Swap image files are an essential tool in production situations when physical RAM is exhausted and can not be allocated to a starved VM suffering out-of-memory process kills and crashes. Or, as I prefer to frame it: they are a last-minute hack permissible only in a crisis and demand revisiting with a real solution that does not all but require ceaseless thrashing to storage what should be properly fixed in RAM. Try to avoid making directly allocated image files from within running VMs that may draw on sparse images and create them externally on the host system (dom0/hypervisor manager) instead. It is usually possible to attach new storage images to a running VM.

It is also necessary to be aware of how tools interact with a sparse image in certain situations; often programs that are not sparse aware or have not been made aware (usually a flag, if supported) will seem to inflate a sparse file as it is being manipulated or moved (i.e.: over sftp), spontaneously filling in unallocated blocks with zero at the destination, thereby undoing their purpose. It is necessary to employ a little forethought: rsync and tar possess the -S or --sparse facility and it is possible to leverage tar to either make a safe-for-transport tar archive which retains the sparse properties of its contents upon extraction, wherever that may be. It is also possible to leverage this capability with a convenient pipe:

tar cSv sparse.img | ssh user@remote "tar xSv"

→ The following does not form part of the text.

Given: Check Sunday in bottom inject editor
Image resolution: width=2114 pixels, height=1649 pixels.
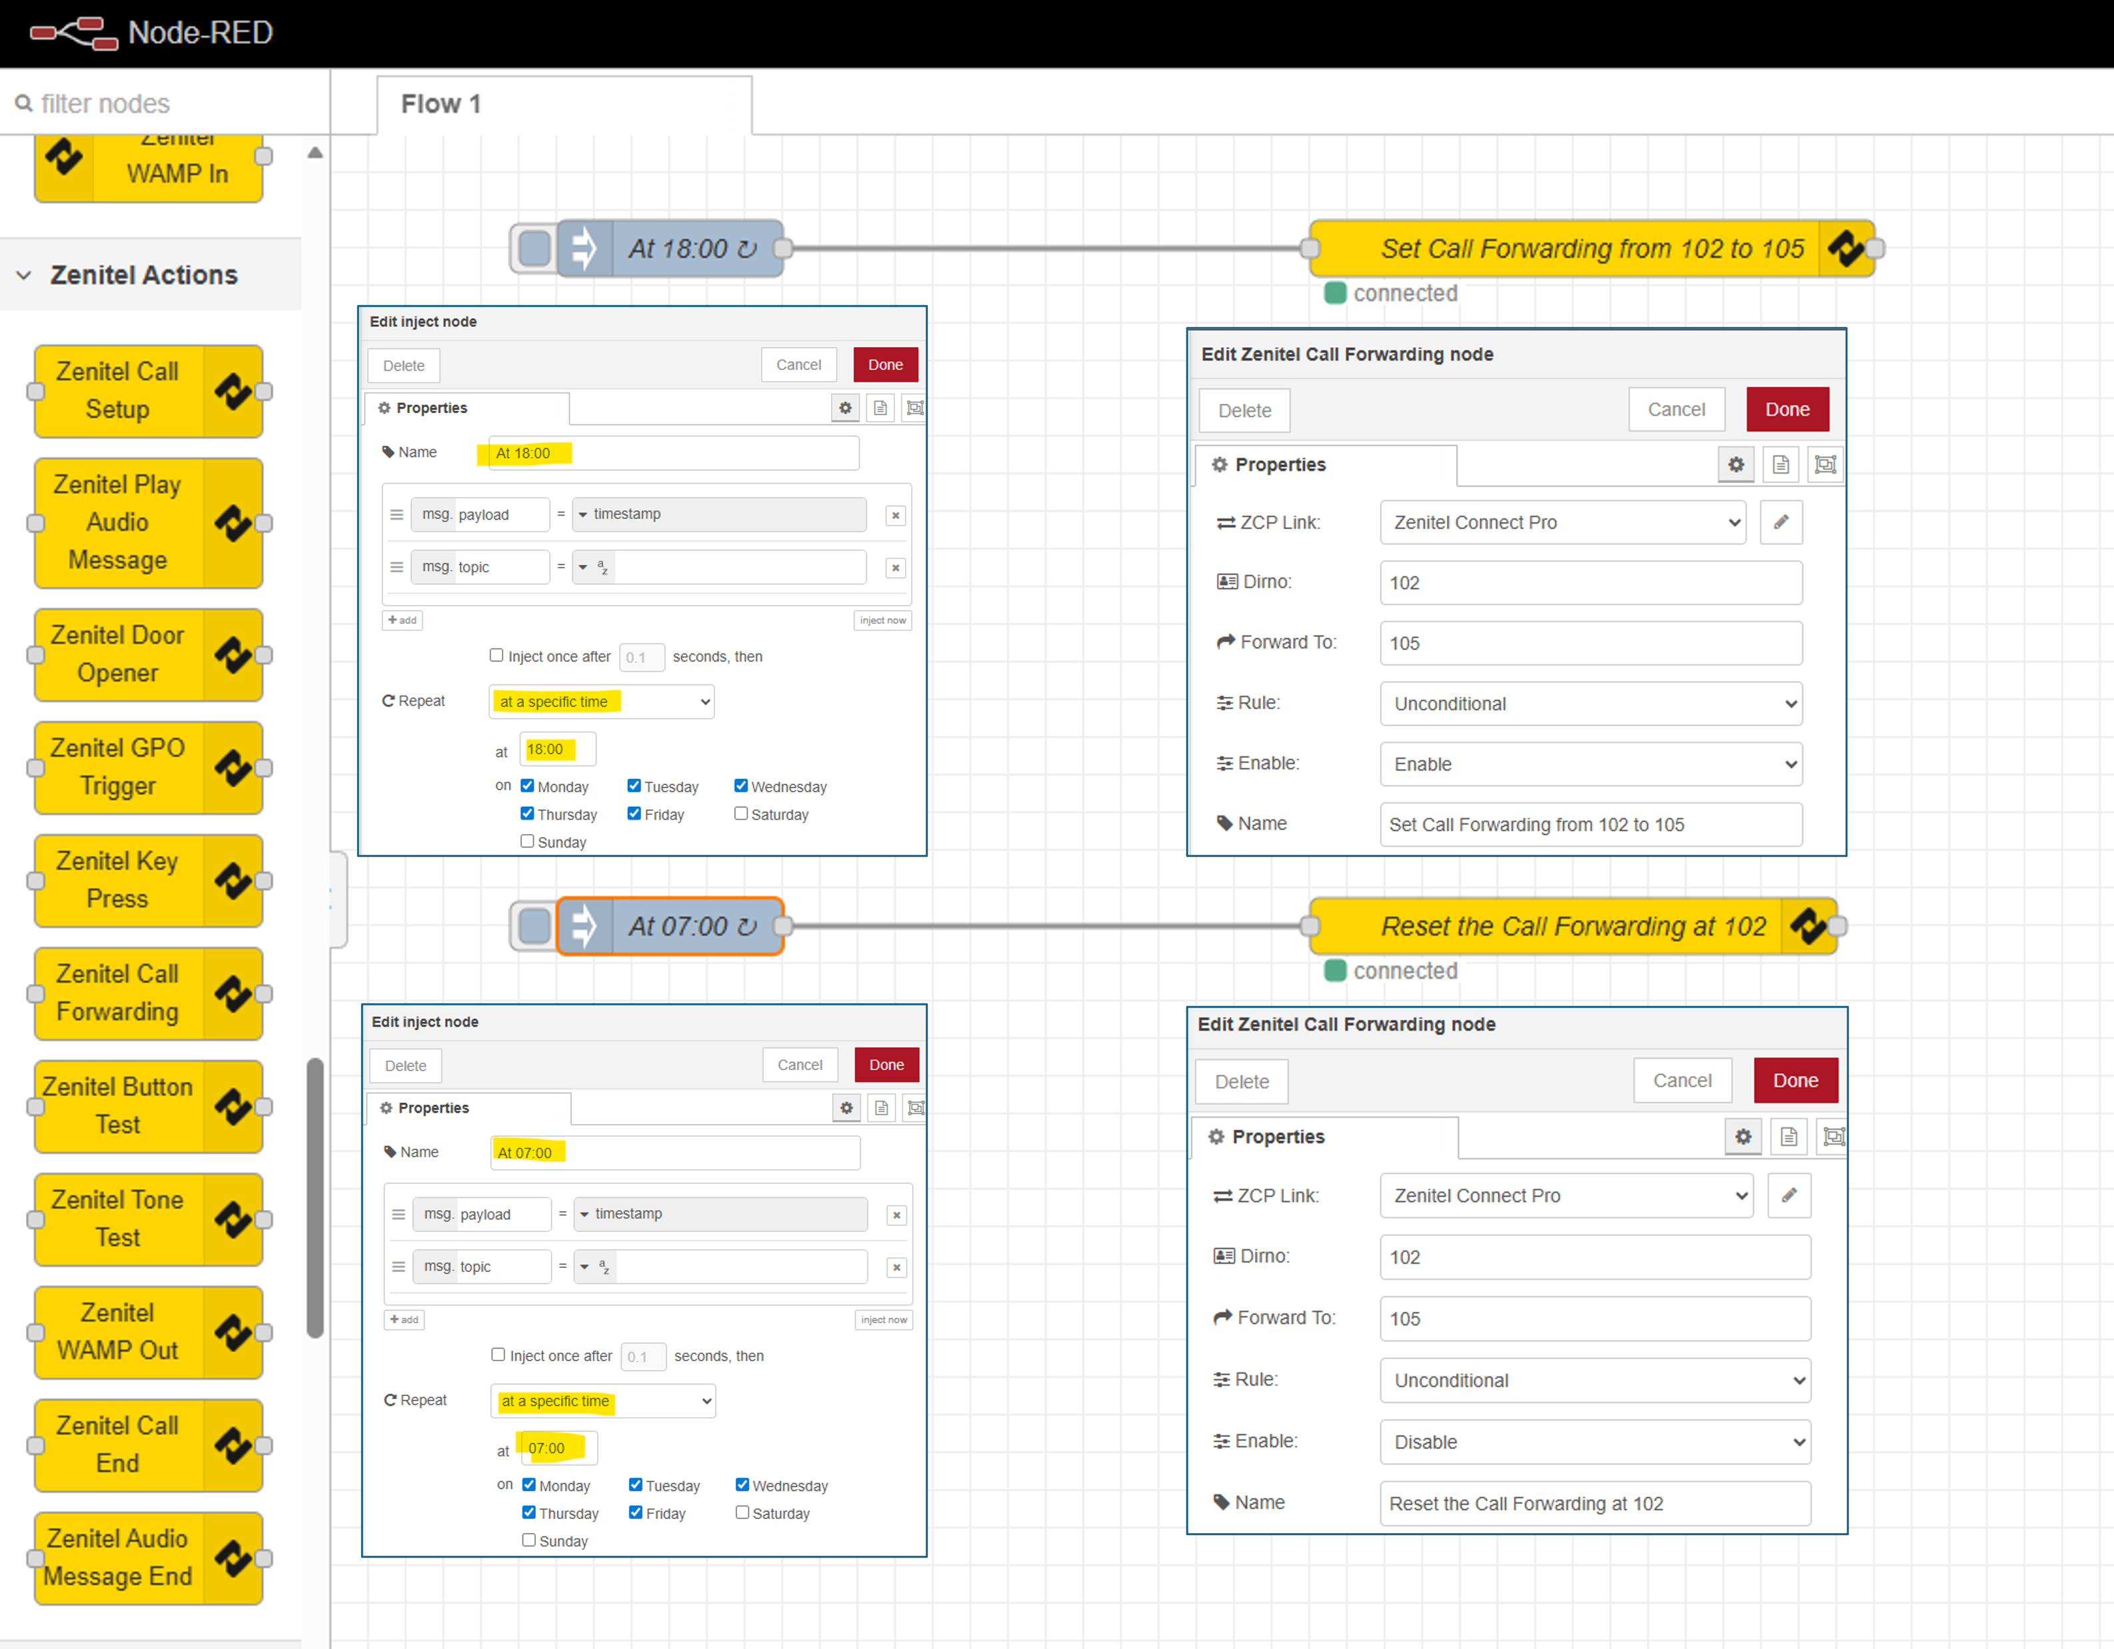Looking at the screenshot, I should click(x=529, y=1540).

When files and metadata are deleted from a filesystem contained in a sparsely allocated image the unused blocks are not de-allocated in the host filesystem. There is no mechanism for communication between the two about such operations, which if there were would be akin to an SSD's TRIM functionality. That means that a sparse image's actual size can only increase, never decrease. Furthermore, the recent data written inside the image itself becomes increasingly fragmented as the now "conventionally empty" blocks (allocated but empty, like a normal file) are then re-allocated. When they are reallocated they are quite likely to be assigned chunks of even more non-contiguously arranged data, ever-worsening. It is highly unlikely to become so severe, but depending on the usage pattern, scale and value, you may find it may actually be worth the space and performance reclaimed to simply start over. With a brand new sparse image, copy over the contents of the original so they are written with an efficient, contiguous burst at the beginning of the file. Where it is a simple matter of mounting the contained filesystems simultaneously to access their contents, you can easily leverage cp's archival capability to preserve the filesystem structure and details:

mkdir /mnt/old mkdir /mnt/new dd if=/dev/zero of=new.img seek=X bs=1M count=0 mkfs.ext4 new.img mount old.img /mnt/old mount new.img /mnt/new cp -ax /mnt/old/* /mnt/new/ umount /mnt/new umount /mnt/old

To enlarge a sparse file run:
dd if=/dev/zero of=image.img seek=X bs=1M count=0
Where seek=X should be the current size of the sparse file plus the amount of space you wish to grow the image by in MB (set by bs).

When you're working with a single partition image, expanding the existing filesystem usually has a fun, easy utility like expand2fs that is so easygoing in spite of its name it will even expand an ext4 filesystem for free, if you don't make a big deal about it. If you are expanding or shuffling partitions in a full disk image however, good luck with that unmitigated nightmare. They don't pay me enough to do horror writing. Situations like that are the very archetype of why alternative, extremely flexible solutions like LVM are so popular. If you need to perform non-optional, invasive partition surgery on a file-backed drive (raw or otherwise) I would at that point strongly advise you to consider migrating your data to LVM instead.